Mobile payment provider Square may have just released the simplest solution for quick money transferring thus far. Joining the ranks of similar services, including Google Wallet, Venmo, PayPal, and Chase QuickPay, Square Cash allows users to send cash to anyone in the US directly via email at no cost. Other services have similar functionality, but Square Cash is the least complicated of the bunch by avoiding formal account registrations and downloaded applications.  In bypassing the standard detailed registration process, Square’s new system allows users to transfer funds via plain text emails directly between users. With a simple CC to, the process is simplified beyond a need for websites or applications. First time users must verify their debit card info on the Square website, but once completed, users can easily exchange money with plain text emails. Square has also provided a iPhone and Android app that automates the money transfer process, but they are primarily marketing the service as a quick process powered by email.

Right now users can send up to $250 per week without having to provide any info beyond their debit card information. To increase this weekly limit to $2,500, a few more personal details are required – full name, phone number, date of birth and the last four digits of their Social Security number. Alternatively, Square allows you to connect your Facebook account in order to increase the weekly transfer limit. The whole process is outlined handsomely on the product’s website.

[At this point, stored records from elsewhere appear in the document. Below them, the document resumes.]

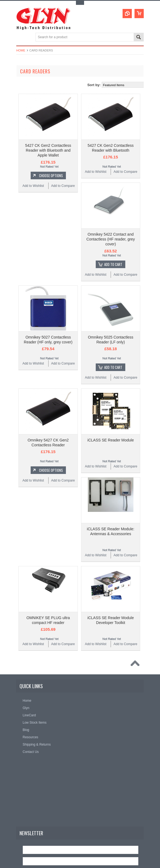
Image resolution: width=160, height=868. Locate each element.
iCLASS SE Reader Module (110, 440)
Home (21, 50)
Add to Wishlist (33, 186)
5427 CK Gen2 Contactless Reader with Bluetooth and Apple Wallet (48, 150)
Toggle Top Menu (80, 3)
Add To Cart (113, 264)
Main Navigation (21, 37)
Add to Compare (63, 186)
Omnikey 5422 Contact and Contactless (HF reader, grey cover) (110, 239)
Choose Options (51, 176)
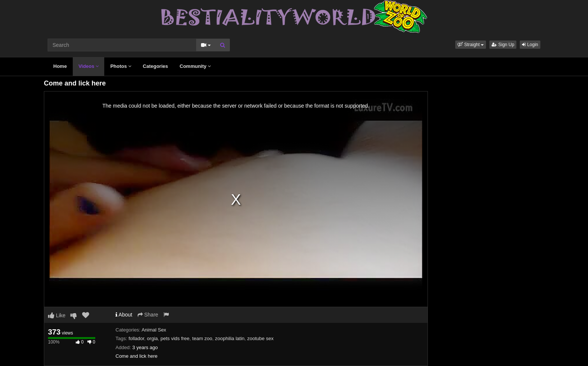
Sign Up (503, 45)
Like (57, 315)
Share (148, 315)
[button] (471, 45)
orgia (152, 338)
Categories (155, 66)
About (124, 315)
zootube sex (260, 338)
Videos (88, 66)
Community (195, 66)
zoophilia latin (230, 338)
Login (530, 45)
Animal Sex (154, 330)
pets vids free (175, 338)
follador (136, 338)
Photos (121, 66)
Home (60, 66)
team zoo (202, 338)
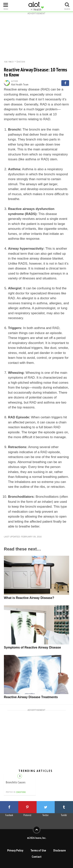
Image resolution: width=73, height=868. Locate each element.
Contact (36, 857)
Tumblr (64, 815)
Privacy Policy (15, 850)
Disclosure (60, 850)
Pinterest (27, 815)
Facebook (9, 815)
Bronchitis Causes (15, 782)
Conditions (21, 61)
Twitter (45, 815)
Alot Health (9, 61)
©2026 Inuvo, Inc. (36, 838)
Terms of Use (38, 850)
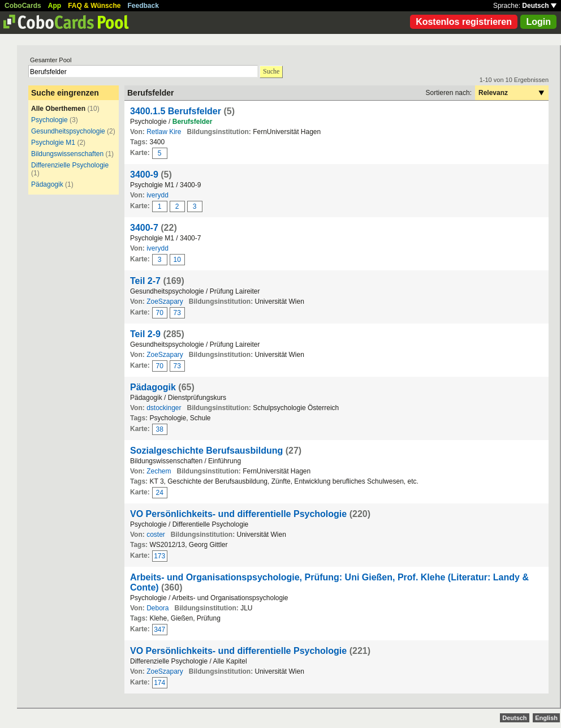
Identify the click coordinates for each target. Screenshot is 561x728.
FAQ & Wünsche (94, 6)
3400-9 (144, 174)
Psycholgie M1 (53, 143)
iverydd (157, 195)
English (546, 718)
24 (159, 493)
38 (159, 429)
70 (159, 313)
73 (177, 313)
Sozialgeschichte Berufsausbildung (206, 450)
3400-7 (144, 227)
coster (156, 535)
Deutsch (539, 6)
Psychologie (49, 120)
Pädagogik (47, 184)
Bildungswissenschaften (67, 154)
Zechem (158, 471)
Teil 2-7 (145, 281)
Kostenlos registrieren (464, 21)
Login (538, 21)
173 (159, 556)
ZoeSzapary (165, 301)
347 (159, 630)
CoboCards (23, 6)
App (54, 6)
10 (177, 260)
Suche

While today’s mobile-minded users demand simplicity, it is often at the expense and oversight of potential privacy concerns.  A recent Zogby poll funded by PayPal and the National Cyber Security Alliance showed that of recipients, nearly 25% had no mobile password protection, more than 50% were comfortable fingerprint identification (despite security issues), and 45% were fine with automated facial recognition.  And in light of security concerns, some skeptics see Square Cash as a service ripe for scammers. The initial link requesting debit card account information repeats the hallmarks of classic phishing scams, linking to a website which will then request very personal data.  A sharp hacker could set up stylized emails and a website matching the look and feel of Square’s branding in order to funnel private information. A Square company representative commented on their close relationships with email providers and banking partners to ensure customer protection, but they also warned that customers should only accept money from people they are actually expecting it from.  With simple-to-use convenience at the forefront of most new technology trends, users today must be more vigilant than ever.

How does this free service help Square? The service already provides their flagship product, the Square Reader, to merchants at no cost, and this is another attempt to both raise brand awareness and jab at competitors like PayPal, one which has been providing free peer-to-peer since way back in 1999.  Square’s mission may not be particular innovative or even lucrative, as they are incurring the real costs of online money transfers, but they hope that this service will drive more users to their more profitable services.